───── Material for the task

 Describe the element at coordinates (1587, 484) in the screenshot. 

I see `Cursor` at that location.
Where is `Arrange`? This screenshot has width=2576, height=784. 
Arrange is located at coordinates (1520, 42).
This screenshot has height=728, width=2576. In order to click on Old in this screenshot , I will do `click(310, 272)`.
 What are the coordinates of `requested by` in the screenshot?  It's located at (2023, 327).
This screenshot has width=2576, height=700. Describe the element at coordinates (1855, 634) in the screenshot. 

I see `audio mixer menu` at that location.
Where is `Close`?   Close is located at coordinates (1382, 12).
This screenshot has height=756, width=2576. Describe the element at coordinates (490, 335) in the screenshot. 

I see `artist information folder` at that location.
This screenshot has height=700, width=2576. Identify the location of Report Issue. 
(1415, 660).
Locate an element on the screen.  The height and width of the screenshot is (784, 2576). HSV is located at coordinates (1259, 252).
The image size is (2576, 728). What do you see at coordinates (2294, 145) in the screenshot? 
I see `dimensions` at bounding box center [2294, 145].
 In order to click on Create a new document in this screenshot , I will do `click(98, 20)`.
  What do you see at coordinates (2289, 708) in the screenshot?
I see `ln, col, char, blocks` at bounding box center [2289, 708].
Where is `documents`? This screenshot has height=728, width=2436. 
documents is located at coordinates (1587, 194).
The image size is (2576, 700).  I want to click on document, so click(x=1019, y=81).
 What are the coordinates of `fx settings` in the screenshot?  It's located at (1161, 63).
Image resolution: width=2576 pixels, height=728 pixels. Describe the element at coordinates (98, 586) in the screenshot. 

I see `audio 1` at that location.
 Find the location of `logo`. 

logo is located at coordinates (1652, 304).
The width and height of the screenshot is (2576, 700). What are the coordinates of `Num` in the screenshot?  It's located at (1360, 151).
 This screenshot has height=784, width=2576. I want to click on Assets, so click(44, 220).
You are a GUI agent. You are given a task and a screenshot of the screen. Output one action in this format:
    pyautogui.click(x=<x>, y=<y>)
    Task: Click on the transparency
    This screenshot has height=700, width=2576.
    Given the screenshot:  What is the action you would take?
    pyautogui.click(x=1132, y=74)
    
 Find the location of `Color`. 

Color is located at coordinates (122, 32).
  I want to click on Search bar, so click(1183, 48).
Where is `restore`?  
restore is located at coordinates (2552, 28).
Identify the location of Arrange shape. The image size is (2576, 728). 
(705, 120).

──────────

** Problem details **
How many lines of the listing above contain the string "order"? Case counts, and reply with the number alone.

** Exercise output **
2